● **Brief**
The lines to extract begin at the line that contains "Instruction: Click the" and run through the last line of the listing; reproduce them exactly, minus any pictures.

● **Provided material**
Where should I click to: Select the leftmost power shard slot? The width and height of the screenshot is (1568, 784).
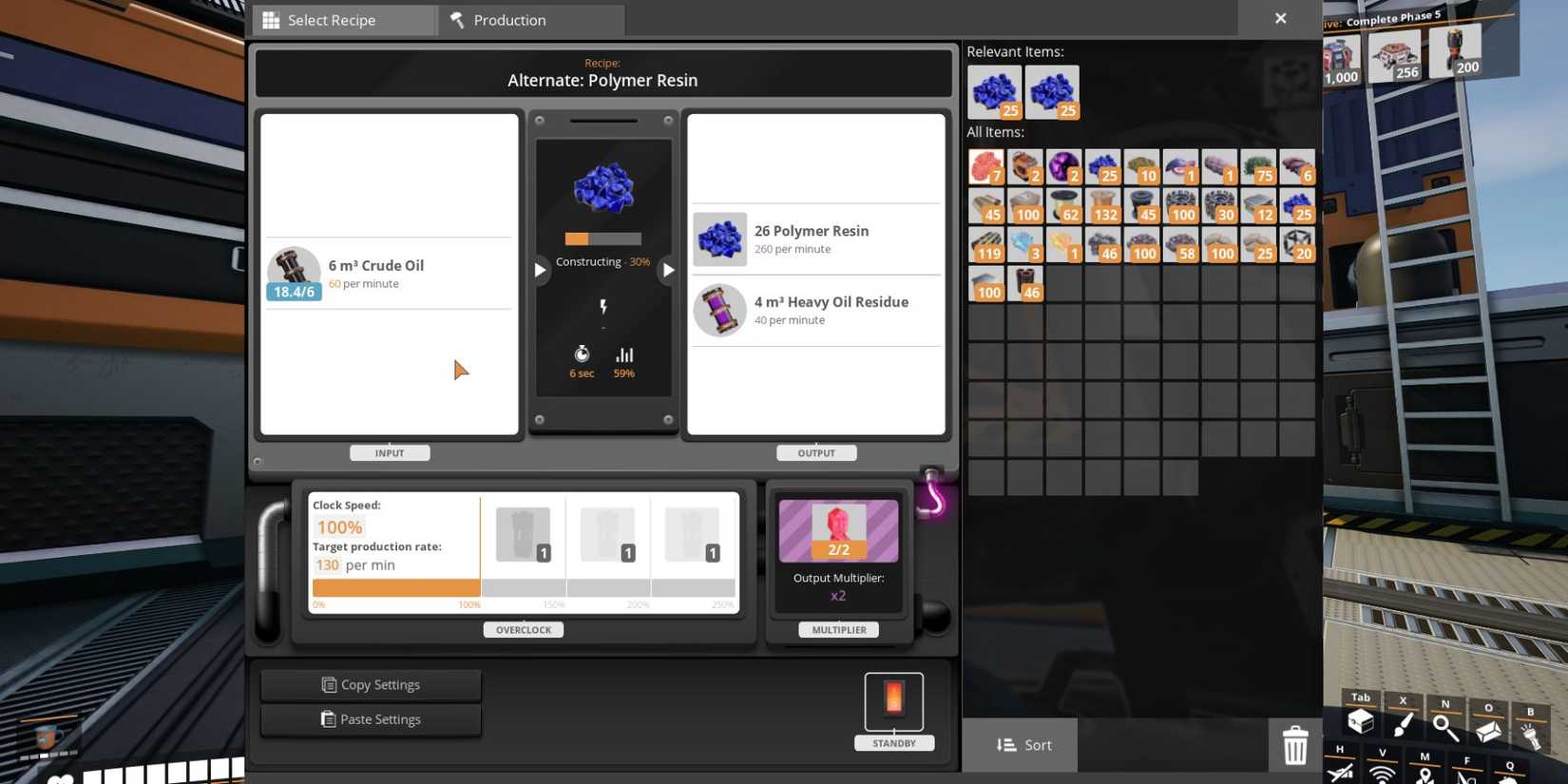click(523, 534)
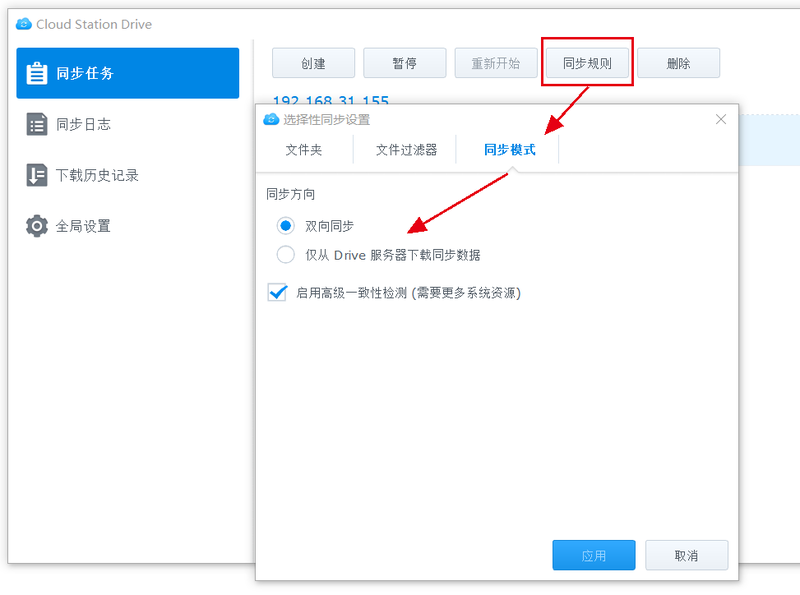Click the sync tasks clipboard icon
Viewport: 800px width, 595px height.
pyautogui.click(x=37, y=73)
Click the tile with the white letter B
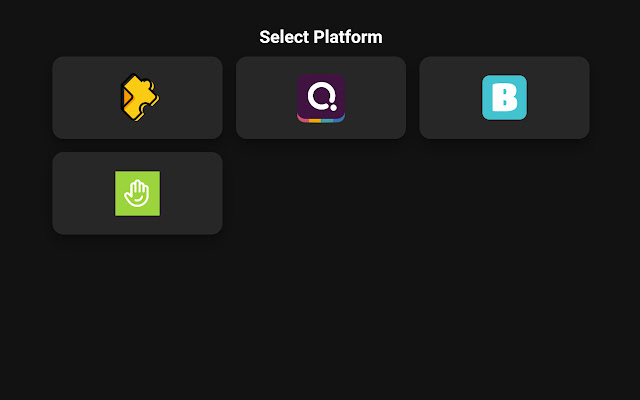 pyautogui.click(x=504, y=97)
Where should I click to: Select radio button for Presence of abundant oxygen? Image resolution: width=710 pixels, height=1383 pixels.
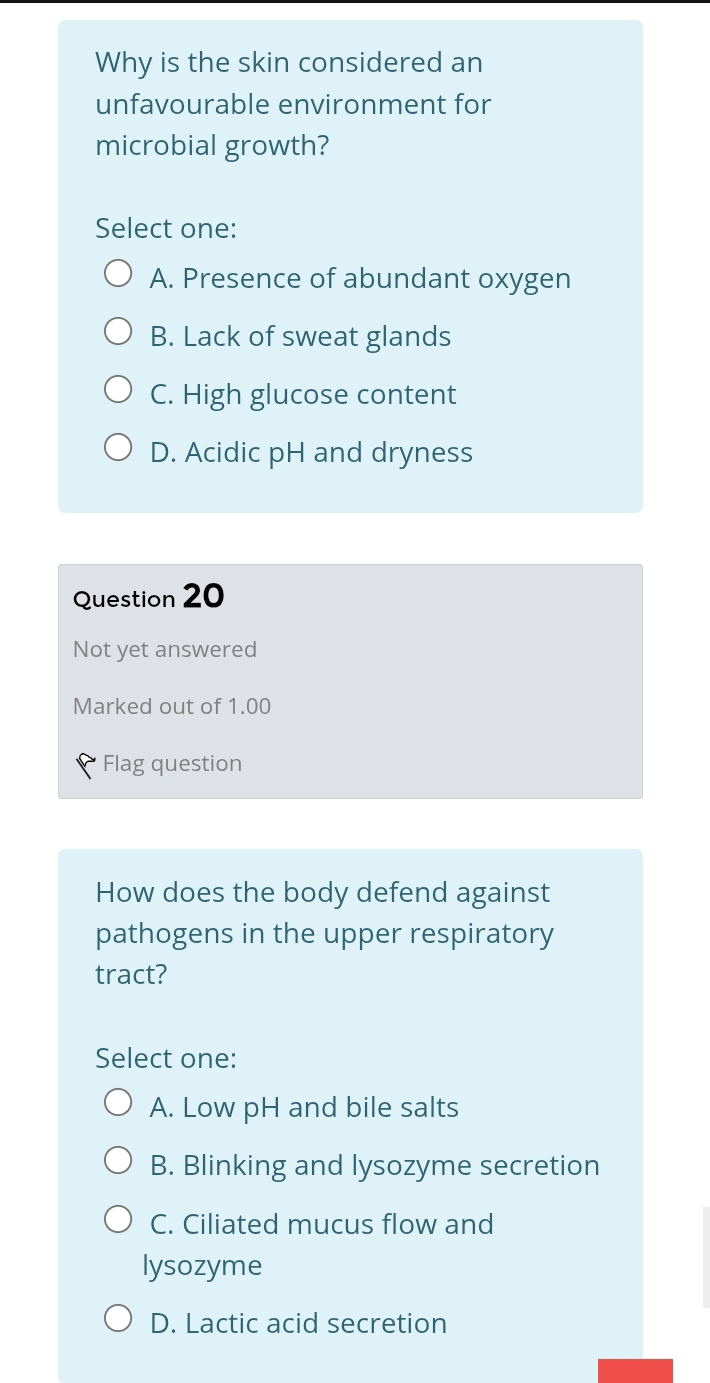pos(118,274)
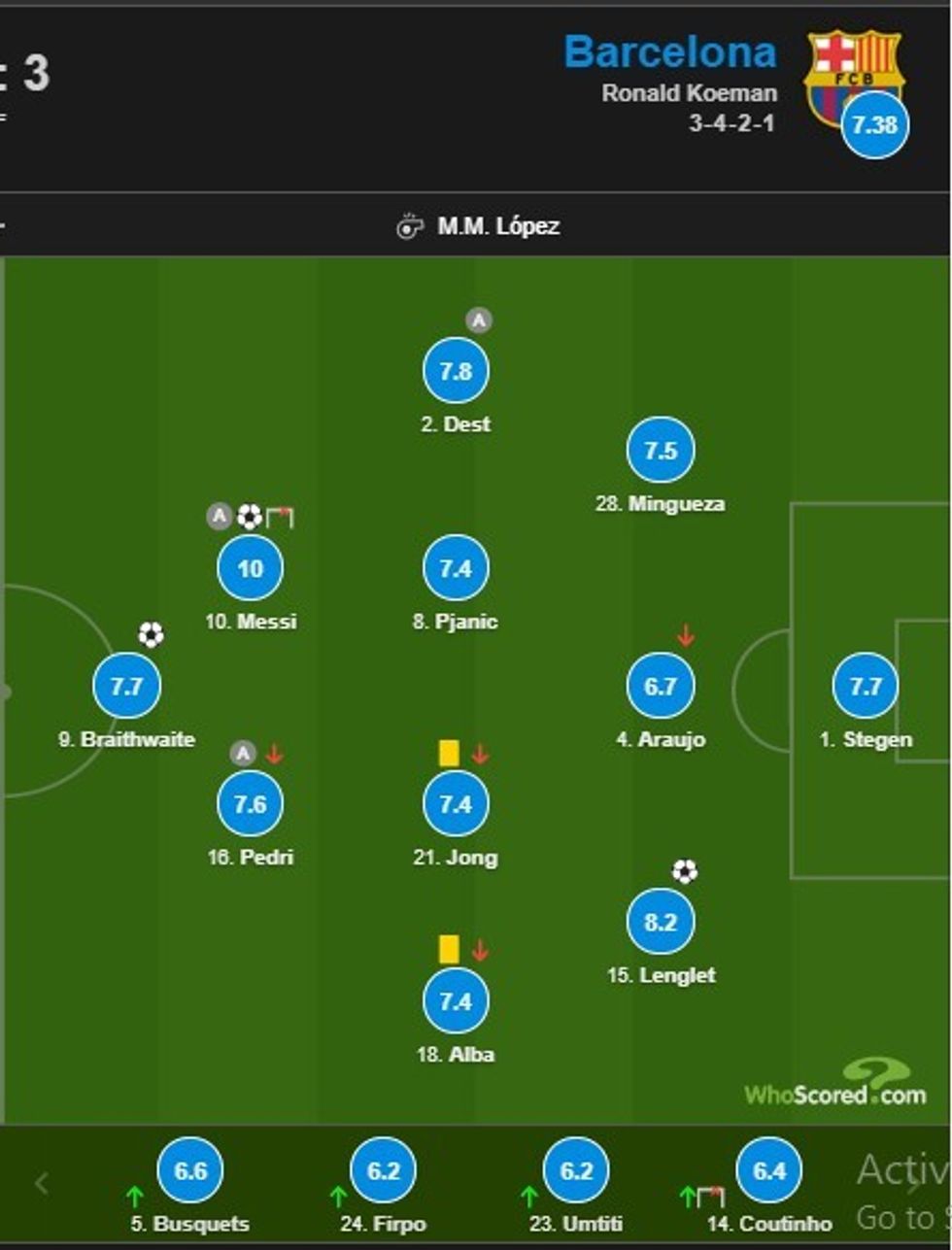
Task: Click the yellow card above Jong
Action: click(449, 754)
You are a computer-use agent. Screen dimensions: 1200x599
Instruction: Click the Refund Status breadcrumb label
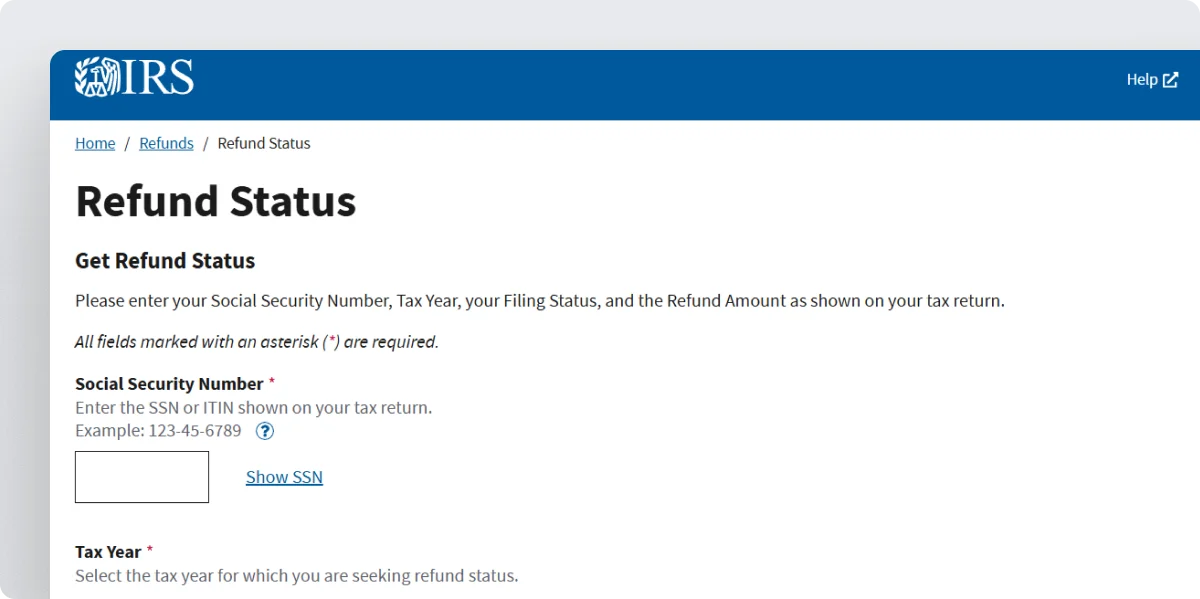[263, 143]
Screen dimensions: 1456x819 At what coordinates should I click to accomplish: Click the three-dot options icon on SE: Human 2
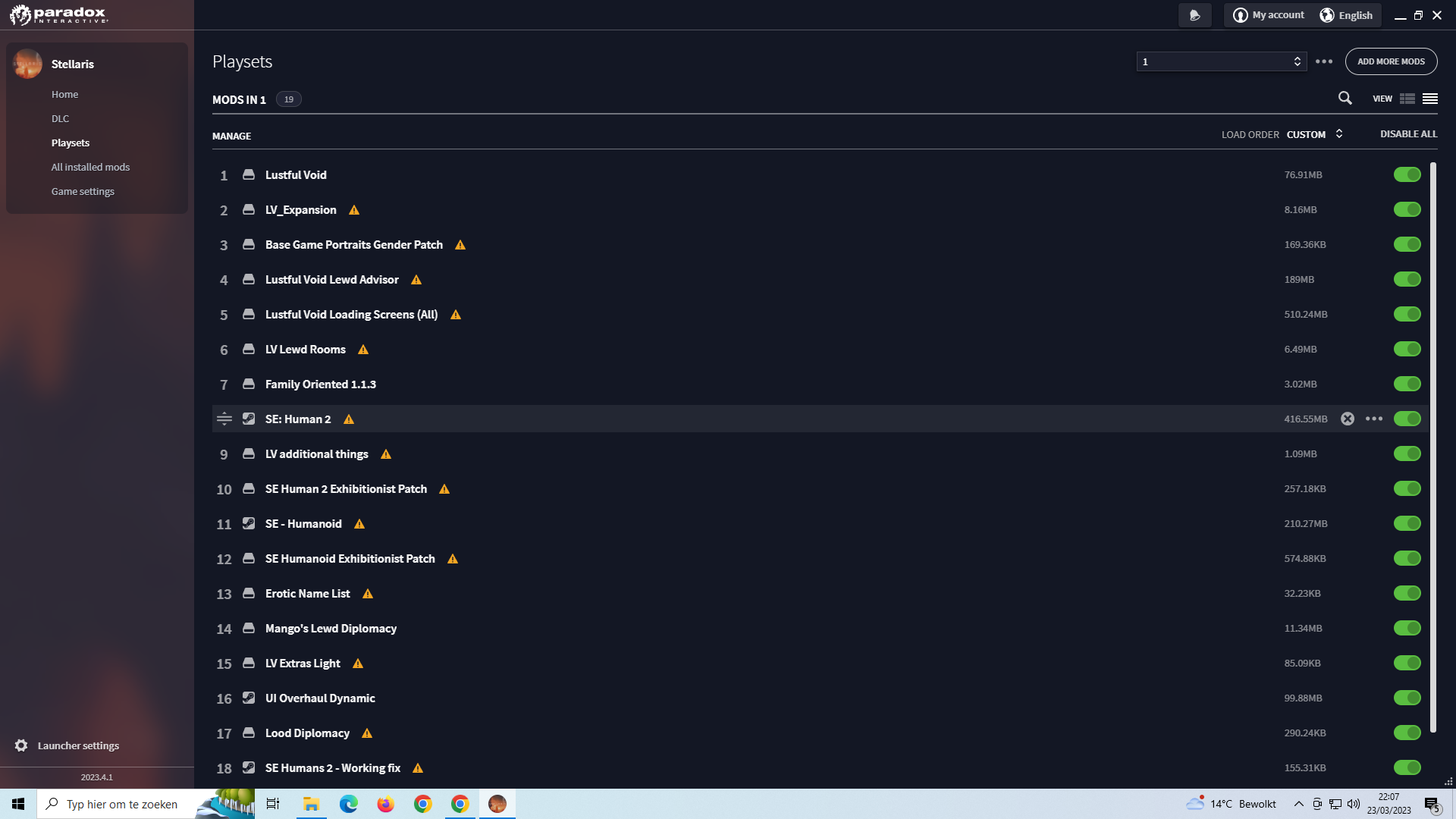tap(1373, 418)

● **Solution for this task**
Instruction: Click the Refund Status breadcrumb label
[263, 143]
Screen dimensions: 1456x819 At what coordinates should I click to accomplish: Click the three-dot options icon on SE: Human 2
tap(1373, 418)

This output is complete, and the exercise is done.